__WORK REQUIRED__.
Reproduce only the items starting with the line that contains "Image resolution: width=848" and going on through the line that contains "click(120, 157)", substituting "Output" for "Ports" and leaving everything else unchanged.

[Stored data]
++++++++

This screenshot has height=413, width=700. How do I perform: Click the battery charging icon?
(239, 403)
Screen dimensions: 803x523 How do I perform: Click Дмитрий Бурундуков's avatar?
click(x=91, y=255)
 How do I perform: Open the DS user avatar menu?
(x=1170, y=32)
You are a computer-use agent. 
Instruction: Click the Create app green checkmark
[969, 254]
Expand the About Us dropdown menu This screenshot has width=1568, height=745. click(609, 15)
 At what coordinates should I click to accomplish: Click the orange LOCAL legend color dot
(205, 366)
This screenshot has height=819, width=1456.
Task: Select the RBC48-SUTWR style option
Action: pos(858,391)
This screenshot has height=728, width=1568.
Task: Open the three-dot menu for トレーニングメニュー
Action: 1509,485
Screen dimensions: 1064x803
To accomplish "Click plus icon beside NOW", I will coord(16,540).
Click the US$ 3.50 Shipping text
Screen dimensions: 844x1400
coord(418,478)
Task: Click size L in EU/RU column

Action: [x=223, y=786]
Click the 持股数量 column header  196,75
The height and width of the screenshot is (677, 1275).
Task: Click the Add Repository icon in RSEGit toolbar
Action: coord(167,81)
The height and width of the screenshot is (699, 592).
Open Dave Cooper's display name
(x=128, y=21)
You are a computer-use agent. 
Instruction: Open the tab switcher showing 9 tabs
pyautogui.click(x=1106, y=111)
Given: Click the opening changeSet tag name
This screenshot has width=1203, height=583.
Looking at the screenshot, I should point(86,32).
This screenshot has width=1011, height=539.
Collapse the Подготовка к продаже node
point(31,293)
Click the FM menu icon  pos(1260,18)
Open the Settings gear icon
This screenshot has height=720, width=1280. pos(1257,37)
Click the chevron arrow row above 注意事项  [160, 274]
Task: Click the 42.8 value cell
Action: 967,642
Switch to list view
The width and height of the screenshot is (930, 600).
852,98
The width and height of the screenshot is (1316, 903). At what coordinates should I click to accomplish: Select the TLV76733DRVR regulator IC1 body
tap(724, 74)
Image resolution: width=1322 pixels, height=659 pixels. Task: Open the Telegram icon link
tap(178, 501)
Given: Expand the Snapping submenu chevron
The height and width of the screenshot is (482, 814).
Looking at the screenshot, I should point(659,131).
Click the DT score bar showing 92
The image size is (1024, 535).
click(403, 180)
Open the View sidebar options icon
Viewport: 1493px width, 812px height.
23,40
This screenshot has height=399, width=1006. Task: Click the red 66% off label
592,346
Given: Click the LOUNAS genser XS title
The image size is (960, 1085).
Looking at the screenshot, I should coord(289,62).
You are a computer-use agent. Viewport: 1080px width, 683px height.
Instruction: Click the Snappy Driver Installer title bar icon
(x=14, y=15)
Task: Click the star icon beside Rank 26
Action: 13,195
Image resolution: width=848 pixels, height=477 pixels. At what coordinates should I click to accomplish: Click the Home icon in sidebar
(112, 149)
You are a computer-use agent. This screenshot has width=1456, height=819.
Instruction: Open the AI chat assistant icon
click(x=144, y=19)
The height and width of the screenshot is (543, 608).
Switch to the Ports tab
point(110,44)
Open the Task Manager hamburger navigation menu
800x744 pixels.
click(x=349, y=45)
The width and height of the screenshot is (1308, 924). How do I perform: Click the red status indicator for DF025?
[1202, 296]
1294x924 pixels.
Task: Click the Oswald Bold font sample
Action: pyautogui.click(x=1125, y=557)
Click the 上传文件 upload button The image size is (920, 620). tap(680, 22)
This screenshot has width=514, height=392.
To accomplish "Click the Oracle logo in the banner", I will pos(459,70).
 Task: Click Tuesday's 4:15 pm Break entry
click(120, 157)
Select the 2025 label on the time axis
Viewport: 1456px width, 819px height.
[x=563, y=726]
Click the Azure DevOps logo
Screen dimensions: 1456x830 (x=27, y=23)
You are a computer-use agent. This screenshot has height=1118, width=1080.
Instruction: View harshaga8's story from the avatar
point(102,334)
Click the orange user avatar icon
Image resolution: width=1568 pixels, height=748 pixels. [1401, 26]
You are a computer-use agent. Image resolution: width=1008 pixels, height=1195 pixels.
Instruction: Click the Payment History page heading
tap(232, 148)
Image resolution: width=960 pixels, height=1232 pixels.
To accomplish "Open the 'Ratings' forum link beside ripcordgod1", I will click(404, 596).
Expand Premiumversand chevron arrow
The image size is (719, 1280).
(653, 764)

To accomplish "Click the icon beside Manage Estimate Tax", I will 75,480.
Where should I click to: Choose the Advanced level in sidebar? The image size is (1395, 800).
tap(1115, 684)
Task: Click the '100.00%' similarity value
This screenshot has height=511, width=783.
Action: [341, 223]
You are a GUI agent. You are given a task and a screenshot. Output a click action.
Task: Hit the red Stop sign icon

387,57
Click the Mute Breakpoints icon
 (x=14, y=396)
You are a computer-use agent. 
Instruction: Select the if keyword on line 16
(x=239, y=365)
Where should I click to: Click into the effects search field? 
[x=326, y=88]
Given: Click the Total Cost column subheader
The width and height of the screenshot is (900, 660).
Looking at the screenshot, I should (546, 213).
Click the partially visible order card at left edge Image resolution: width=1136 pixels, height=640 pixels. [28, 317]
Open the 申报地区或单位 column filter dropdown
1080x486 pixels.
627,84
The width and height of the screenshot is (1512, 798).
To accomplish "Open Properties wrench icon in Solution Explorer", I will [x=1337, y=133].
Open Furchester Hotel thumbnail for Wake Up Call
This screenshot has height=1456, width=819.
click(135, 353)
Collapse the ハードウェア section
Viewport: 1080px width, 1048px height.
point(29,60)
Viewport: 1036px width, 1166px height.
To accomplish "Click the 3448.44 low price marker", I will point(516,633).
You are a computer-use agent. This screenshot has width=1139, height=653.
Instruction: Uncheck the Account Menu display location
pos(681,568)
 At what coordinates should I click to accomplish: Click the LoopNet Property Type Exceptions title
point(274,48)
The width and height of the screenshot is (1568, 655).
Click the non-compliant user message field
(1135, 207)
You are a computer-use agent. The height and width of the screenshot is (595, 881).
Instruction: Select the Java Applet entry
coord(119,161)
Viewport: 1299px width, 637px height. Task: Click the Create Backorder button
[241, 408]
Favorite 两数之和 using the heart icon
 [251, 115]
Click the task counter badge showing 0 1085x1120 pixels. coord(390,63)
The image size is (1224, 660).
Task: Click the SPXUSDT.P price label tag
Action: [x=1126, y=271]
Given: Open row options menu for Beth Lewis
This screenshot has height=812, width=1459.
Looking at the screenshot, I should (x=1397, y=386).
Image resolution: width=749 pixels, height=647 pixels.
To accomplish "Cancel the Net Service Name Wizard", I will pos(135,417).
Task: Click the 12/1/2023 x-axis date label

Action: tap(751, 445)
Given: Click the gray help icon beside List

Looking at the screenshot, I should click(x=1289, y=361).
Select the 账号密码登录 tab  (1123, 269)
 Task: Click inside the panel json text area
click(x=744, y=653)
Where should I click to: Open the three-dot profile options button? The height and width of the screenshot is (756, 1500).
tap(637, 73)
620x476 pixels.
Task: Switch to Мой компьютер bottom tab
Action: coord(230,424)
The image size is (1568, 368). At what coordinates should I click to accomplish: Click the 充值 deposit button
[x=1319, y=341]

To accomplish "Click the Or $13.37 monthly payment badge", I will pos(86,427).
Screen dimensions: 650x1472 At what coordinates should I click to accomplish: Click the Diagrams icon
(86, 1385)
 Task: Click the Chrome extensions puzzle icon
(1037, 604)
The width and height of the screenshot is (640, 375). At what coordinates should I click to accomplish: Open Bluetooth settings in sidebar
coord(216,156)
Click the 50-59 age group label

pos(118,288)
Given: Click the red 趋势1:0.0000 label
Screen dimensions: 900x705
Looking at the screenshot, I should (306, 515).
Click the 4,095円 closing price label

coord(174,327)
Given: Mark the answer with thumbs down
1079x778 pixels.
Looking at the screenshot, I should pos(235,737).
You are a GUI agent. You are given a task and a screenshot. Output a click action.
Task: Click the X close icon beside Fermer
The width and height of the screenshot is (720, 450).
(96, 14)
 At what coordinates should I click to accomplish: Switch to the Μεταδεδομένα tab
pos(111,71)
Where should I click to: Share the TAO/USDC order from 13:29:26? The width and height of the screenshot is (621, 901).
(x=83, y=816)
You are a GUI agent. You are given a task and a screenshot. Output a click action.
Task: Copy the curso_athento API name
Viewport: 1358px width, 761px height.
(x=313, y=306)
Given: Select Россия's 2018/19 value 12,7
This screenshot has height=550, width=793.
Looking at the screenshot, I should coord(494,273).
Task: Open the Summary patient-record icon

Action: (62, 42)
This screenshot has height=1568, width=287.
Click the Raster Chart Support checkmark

++++++++

__TASK OUTPUT__.
Image resolution: width=848 pixels, height=477 pixels. At what coordinates should I click to accomplish: Click the Home icon in sidebar
(112, 149)
You are a computer-use agent. This screenshot has width=1456, height=819.
Instruction: Open the AI chat assistant icon
click(x=144, y=19)
The height and width of the screenshot is (543, 608).
Switch to the Output tab
point(110,44)
Open the Task Manager hamburger navigation menu
800x744 pixels.
click(x=349, y=45)
The width and height of the screenshot is (1308, 924). How do I perform: Click the red status indicator for DF025?
[1202, 296]
1294x924 pixels.
Task: Click the Oswald Bold font sample
Action: pyautogui.click(x=1125, y=557)
Click the 上传文件 upload button The image size is (920, 620). tap(680, 22)
This screenshot has width=514, height=392.
To accomplish "Click the Oracle logo in the banner", I will pos(459,70).
 Task: Click Tuesday's 4:15 pm Break entry
click(120, 157)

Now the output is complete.